In many parts of the world the traditional Christmas table is arranged around a roast turkey. There are a lot of ways to prepare it, but the Christmas turkey always remains as the traditional main course of the festive menu.
As a tradition the Christmas turkey first appeared in England in the 16th century. Before that popular Christmas delicacies were the boar, goose, bustard, cockerel, and only the rich could afford a peacock or a swan. The turkey was introduced into Europe by Spanish officers on a return from the New World, or America, which is where this bird originates from. According to a popular legend in the 16th century King Henry VIII was the first monarch to have a turkey for Christmas. The tradition rapidly spread across the country; however roast goose remained most common until the Victorian era. The tradition spread into the US and Canada in the 20th century – most Christmas customs in the US were adopted from those in the UK. Turkeys were first associated with Thanksgiving Day, and later with Christmas. Before that the most common meal on the holiday was pork ribs as special food at that time. The reason is that most animals were slaughtered in November, so the pork ribs were available only during the Thanksgiving – Christmas season.

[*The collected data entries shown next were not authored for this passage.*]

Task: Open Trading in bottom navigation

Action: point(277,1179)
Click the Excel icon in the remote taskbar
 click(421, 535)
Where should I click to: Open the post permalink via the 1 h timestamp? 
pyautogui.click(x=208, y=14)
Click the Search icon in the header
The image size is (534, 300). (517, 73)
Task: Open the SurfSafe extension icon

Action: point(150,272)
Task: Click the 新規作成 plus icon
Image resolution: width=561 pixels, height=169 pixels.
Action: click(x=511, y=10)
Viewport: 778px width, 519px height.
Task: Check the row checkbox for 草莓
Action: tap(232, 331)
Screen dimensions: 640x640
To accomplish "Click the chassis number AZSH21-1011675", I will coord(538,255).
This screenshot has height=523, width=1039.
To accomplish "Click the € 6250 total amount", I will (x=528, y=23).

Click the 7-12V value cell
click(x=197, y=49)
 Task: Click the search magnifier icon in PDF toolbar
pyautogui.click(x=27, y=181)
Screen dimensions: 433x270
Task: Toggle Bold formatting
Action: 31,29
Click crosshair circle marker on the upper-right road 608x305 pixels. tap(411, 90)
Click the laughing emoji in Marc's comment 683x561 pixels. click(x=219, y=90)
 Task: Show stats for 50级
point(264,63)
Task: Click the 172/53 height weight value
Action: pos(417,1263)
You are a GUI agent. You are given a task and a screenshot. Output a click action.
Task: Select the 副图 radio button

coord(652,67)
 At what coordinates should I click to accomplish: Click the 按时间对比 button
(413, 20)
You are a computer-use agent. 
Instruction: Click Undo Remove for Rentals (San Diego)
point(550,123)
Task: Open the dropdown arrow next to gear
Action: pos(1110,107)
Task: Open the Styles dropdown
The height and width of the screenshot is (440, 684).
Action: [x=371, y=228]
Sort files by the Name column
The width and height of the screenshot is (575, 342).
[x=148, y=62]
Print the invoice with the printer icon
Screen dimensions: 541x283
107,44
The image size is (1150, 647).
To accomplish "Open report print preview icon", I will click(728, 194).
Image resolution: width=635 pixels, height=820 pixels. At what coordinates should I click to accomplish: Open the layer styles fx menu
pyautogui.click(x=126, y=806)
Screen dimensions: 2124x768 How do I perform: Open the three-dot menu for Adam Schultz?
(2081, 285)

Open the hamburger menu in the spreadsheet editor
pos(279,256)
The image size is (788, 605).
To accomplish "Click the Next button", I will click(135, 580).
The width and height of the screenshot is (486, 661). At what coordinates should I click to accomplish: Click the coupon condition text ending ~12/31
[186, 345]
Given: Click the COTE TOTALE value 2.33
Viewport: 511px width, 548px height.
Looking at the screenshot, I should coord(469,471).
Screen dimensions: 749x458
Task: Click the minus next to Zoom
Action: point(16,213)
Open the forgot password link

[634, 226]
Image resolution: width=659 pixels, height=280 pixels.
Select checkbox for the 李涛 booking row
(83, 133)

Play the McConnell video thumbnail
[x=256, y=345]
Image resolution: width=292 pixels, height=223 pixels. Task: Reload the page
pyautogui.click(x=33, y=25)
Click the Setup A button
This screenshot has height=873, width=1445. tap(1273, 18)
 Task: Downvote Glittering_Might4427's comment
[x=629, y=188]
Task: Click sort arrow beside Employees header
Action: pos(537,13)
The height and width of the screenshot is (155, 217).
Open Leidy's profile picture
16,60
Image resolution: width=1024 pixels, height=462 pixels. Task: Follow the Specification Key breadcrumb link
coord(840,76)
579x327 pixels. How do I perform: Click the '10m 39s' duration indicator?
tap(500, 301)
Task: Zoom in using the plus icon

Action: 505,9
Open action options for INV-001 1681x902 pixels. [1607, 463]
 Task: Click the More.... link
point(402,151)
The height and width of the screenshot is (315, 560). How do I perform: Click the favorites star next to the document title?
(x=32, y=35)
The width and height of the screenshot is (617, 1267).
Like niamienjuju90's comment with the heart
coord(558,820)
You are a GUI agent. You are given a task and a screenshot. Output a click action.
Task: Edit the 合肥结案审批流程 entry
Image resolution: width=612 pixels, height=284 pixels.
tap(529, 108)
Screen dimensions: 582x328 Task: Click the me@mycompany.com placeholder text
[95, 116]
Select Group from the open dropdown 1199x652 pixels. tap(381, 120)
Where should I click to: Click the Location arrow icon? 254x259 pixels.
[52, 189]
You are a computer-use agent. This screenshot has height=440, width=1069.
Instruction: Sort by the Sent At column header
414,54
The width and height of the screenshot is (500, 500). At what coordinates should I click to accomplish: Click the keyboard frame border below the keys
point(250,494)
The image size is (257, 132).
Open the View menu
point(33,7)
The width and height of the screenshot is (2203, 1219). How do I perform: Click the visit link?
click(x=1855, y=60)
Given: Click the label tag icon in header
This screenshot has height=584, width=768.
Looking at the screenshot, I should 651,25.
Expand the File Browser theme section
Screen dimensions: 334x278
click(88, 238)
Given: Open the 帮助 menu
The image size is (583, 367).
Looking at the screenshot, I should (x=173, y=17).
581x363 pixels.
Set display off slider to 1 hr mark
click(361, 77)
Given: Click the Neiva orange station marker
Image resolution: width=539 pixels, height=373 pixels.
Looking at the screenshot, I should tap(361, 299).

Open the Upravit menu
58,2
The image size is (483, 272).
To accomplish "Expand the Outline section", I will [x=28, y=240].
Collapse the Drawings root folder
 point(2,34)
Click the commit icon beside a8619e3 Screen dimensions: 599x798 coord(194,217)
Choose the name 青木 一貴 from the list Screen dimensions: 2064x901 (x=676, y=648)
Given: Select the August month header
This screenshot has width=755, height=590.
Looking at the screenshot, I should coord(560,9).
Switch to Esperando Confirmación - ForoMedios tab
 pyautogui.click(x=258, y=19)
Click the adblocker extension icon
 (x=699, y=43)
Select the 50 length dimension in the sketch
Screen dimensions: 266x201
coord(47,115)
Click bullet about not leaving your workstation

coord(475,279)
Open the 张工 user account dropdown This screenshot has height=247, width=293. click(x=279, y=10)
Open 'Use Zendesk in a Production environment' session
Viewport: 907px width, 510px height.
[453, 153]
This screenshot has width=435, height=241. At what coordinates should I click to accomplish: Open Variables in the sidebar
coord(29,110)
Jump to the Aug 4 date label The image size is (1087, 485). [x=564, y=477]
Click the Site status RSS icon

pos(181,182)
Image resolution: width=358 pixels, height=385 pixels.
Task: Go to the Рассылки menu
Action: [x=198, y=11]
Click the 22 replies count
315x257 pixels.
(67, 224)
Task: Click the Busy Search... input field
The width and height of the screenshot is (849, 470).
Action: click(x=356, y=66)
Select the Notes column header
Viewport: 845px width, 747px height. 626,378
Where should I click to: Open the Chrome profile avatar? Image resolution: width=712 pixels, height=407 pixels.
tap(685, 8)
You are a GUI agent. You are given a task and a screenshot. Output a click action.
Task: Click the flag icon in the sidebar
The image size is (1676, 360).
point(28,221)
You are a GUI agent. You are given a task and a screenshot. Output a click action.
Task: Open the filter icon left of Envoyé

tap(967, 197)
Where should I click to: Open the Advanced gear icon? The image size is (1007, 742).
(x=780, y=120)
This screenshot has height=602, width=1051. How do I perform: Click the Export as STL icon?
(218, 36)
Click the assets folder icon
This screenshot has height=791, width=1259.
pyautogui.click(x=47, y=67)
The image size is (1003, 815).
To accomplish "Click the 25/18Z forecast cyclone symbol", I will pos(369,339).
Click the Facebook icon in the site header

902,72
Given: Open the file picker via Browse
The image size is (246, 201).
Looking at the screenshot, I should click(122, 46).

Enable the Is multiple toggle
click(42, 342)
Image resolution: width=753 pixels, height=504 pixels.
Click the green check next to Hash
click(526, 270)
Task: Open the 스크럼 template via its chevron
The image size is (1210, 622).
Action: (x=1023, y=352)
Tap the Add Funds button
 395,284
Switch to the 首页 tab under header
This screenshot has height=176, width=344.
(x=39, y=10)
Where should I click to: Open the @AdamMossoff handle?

Roast turkeys are often stuffed with variety of products, and served along with boiled or steamed vegetables, roast potatoes or sometimes boiled and smashed. Sometimes the bird is brined before rosting to enhance its flavor and moisture content. This tradition has been adopted in many countries like the US, Canada, Australia, New Zealand. Around the holiday season, sometimes it is almost impossible to purchase a turkey without ordering it in advance.
Approximately 10 million Christmas turkeys were consumed in 2008 in UK. 7,734,000 turkeys were eaten in the UK on Christmas Day, 2009. At Christmas 2011, 4.4 million whole turkeys were purchased by Canadians, equal to 46% of all whole turkeys that were sold over the year. At Thanksgiving 2011, 3 million whole turkeys were purchased in Canada, or 32% of all turkeys purchased over the year. It seems Canadians, not like neighboring Americans, prefer roast turkey for the Christmas dinner.